--- Page extract ---

Based on the means of the estimated Vd and CL values, the free concentration of ampicillin in the plasma was predicted using the MULTI program,12) where the fraction of plasma protein binding was assumed to be 20%13) simulated using the pharmacokinetic parameters obtained after ampicillin (1 g)–sulbactam (0.5 g) administration via the initial intravenous infusion (0.25 h) and subsequent CPB priming (30 s). In the assessment of the drug concentrations, a value of 2 µg/mL was employed as a threshold (pharmacodynamic target) for the free concentration of ampicillin in the plasma, because the minimum inhibitory concentration of ampicillin–sulbactam for 90% of clinical isolates (MIC90) of methicillin-sensitive Staphylococcus aureus (MSSA) was estimated to be 2 µg/mL in 201014) in Japan.

RESULTS

The patients included six males and two females, with a mean age of 61.9±12.4 years (mean±standard deviation (S.D.)), body weight (BW) of 56.4±9.5 kg, blood urea nitrogen level of 19.2±3.5 mg/dL, serum creatinine level of 1.1±0.4 mg/dL and creatinine clearance (CLcr) of 65.6±25.7 mL/min. Diseases requiring cardiovascular surgery were as follows: valvular heart disease (n=6), coronary atherosclerosis (n=3), thoracic aortic aneurysm (n=1) and aortic root dilatation (n=1).

Figure 1 shows the observed and simulated ampicillin concentrations in eight patients. The estimated values of Vd and CL were as follows: 11.3 L and 5.76 L/h in patient A (CLcr=96.7 mL/min, BW=48 kg); 10.7 L and 4.01 L/h in patient B (CLcr=48.3 mL/min, BW=48 kg); 11.8 L and 9.72 L/h in patient C (CLcr=73.4 mL/min, BW=65 kg); 15.3 L and 7.53 L/h in patient D (CLcr=33.6 mL/min, BW=46 kg); 17.5 L and 13.07 L/h in patient E (CLcr=28.2 mL/min, BW=65 kg); 20.73 L and 6.58 L/h in patient F (CLcr=76.8 mL/min, BW=70 kg); 19.6 L and 7.72 L/h in patient J (CLcr=77.4 mL/min, BW=50 kg); and 19.4 L and 7.36 L/h in patient H (CLcr=90.2 mL/min, BW=59 kg). No correlation was observed between the values for CL (4.01–13.07 L/h) and CLcr (28.2–96.7 mL/min), although ampicillin is a renally excreted drug.10) The mean elimination rate constant (ke) and elimination half-life (t1/2) of ampicillin were 0.505±0.186 h−1 and 1.52±0.47 h, respectively (Table 1).

--- Entries shown ---

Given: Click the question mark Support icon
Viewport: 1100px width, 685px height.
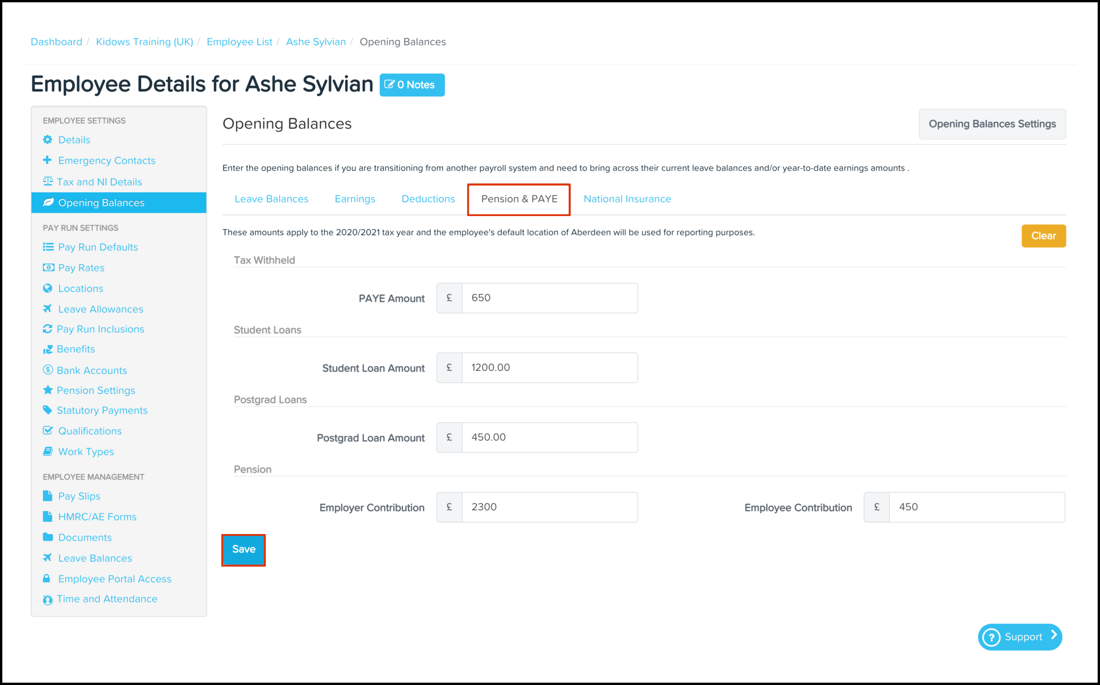Looking at the screenshot, I should (992, 637).
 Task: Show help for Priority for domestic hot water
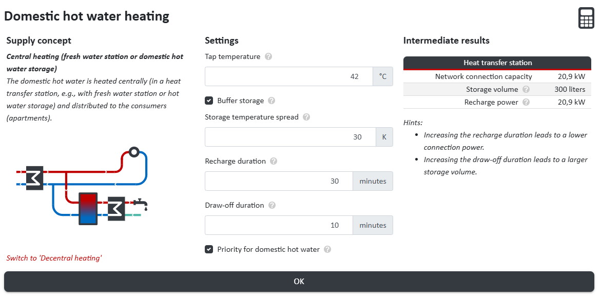click(327, 250)
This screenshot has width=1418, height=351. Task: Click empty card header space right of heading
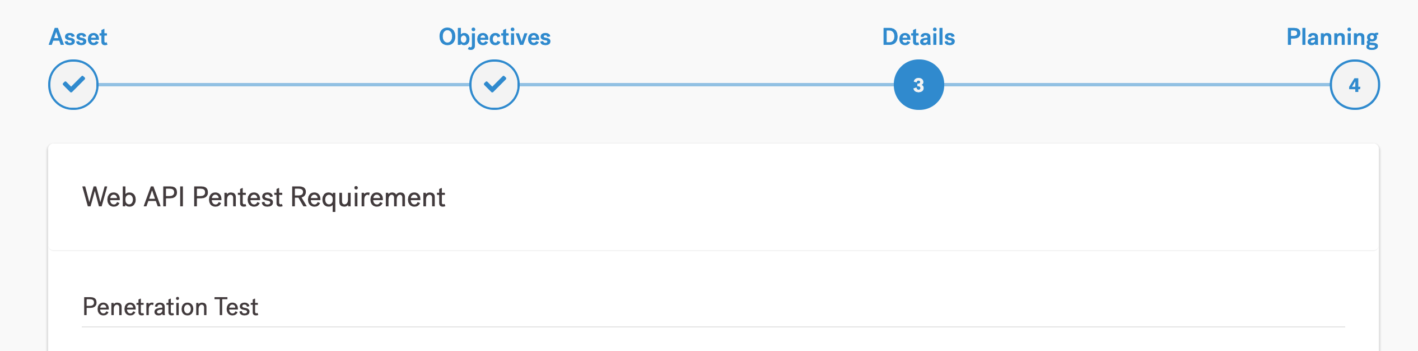point(896,197)
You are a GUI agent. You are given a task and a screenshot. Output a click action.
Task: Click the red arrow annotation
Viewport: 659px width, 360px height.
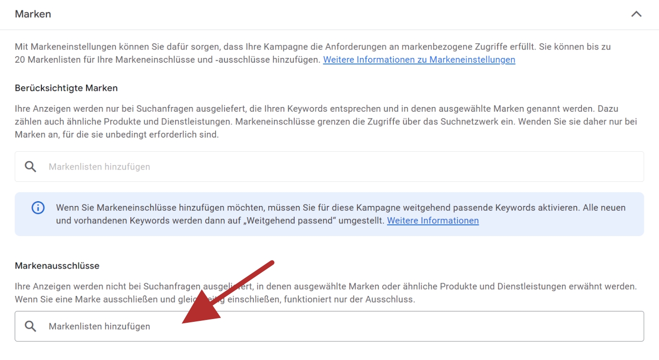pos(226,292)

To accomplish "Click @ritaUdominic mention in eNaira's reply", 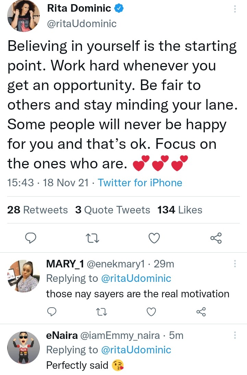I will click(136, 350).
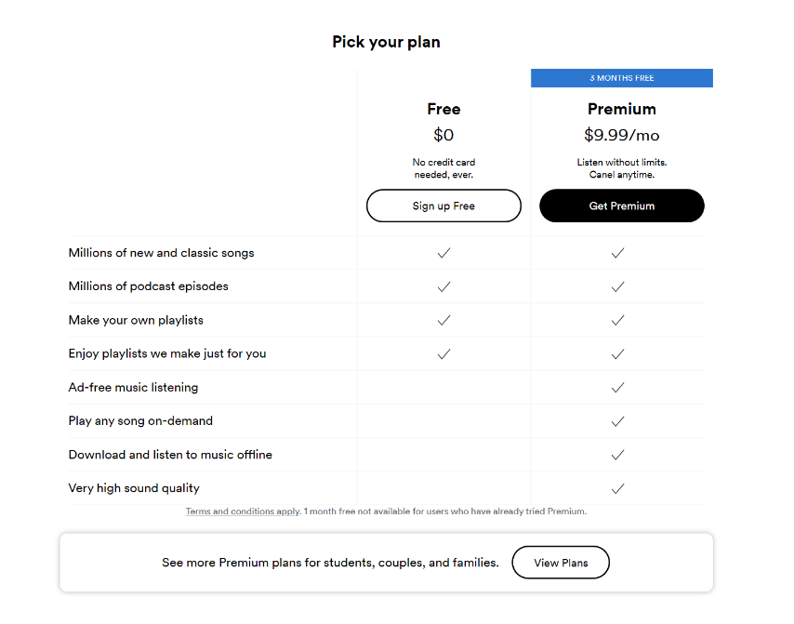Click the Get Premium button
This screenshot has height=624, width=794.
[621, 206]
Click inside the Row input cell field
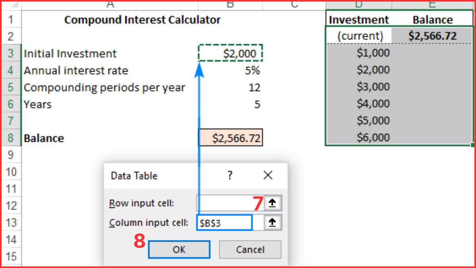 (x=226, y=203)
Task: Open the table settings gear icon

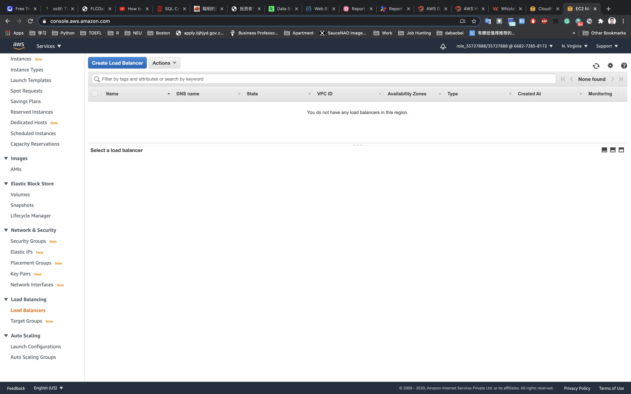Action: pos(610,66)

---

_Exercises to complete_
**a)** In the passage on ampicillin pharmacokinetics during cardiovascular surgery, why was 2 µg/mL chosen as the threshold for the free plasma concentration of ampicillin? Answer in one to three sentences.
**b)** Summarize the passage on ampicillin pharmacokinetics during cardiovascular surgery in three sentences.
**c)** Carry on the passage on ampicillin pharmacokinetics during cardiovascular surgery from the point where it stops.

_Responses to the tasks_
**a)** The 2 µg/mL threshold was chosen because the minimum inhibitory concentration of ampicillin–sulbactam for 90% of clinical isolates (MIC90) of methicillin-sensitive Staphylococcus aureus was estimated to be 2 µg/mL in Japan in 2010.

**b)** The MULTI program used the mean estimated Vd and CL values to predict the free plasma concentration of ampicillin, and 2 µg/mL served as the pharmacodynamic target because that was the estimated MIC90 of ampicillin–sulbactam for methicillin-sensitive Staphylococcus aureus in Japan in 2010. The eight patients, six males and two females with a mean age of 61.9 years, each had Vd and CL estimated, and CL (4.01–13.07 L/h) showed no correlation with creatinine clearance even though ampicillin is excreted renally. The mean elimination rate constant of ampicillin was 0.505 h−1, and its mean elimination half-life was 1.52 h.

**c)**
Fig. 1. (a)–(h) Observed Total Plasma Concentrations (〇) and Simulation Curves Obtained Using the Pharmacokinetic Parameters (Table 1) in Eight Patients after Ampicillin (ABPC, 1 g)–Sulbactam (SBT, 0.5 g) Administration via Initial Intravenous (i.v.) Infusion (0.001–0.85 h) and Subsequent Cardiopulmonary Bypass Priming (30 s)

CLcr, creatinine clearance; BW, body weight.

Table 1. Pharmacokinetic Parameters of Ampicillin (n=8)
Mean±S.D. (range)
Vd (L)15.8±4.1 (10.7–20.7)
CL (L/h)7.72±2.72 (4.01–13.107)
ke (h−1)0.505±0.186 (0.317–0.826)
t1/2 (h)1.52±0.47 (0.84–2.18)

Vd, volume of distribution; CL, total clearance; ke, elimination rate constant; t1/2, elimination half-life.

By predicting the free trough concentrations of ampicillin in the plasma, we developed a model adjusting for the dose and interval of ampicillin–sulbactam with CPB. The predicted free trough concentrations of ampicillin in the plasma at the 3-, 4-, 6- and 12-h intervals at the start of CPB were 15.20, 8.25, 2.74 and 0.13 µg/mL, respectively. Ampicillin (1 g)–sulbactam (0.5 g) (combined dose of 1.5 g every 6 h) should be administered intravenously to obtain a free trough concentration of ampicillin of >2 µg/mL.

DISCUSSION

This study examined the pharmacokinetics of prophylactically administered ampicillin–sulbactam in patients undergoing cardiovascular surgery with CPB. The doses and intervals of ampicillin–sulbactam during cardiovascular surgery with CPB were then assessed based on the estimated pharmacokinetic parameters, together with the presumed susceptibility to MSSA.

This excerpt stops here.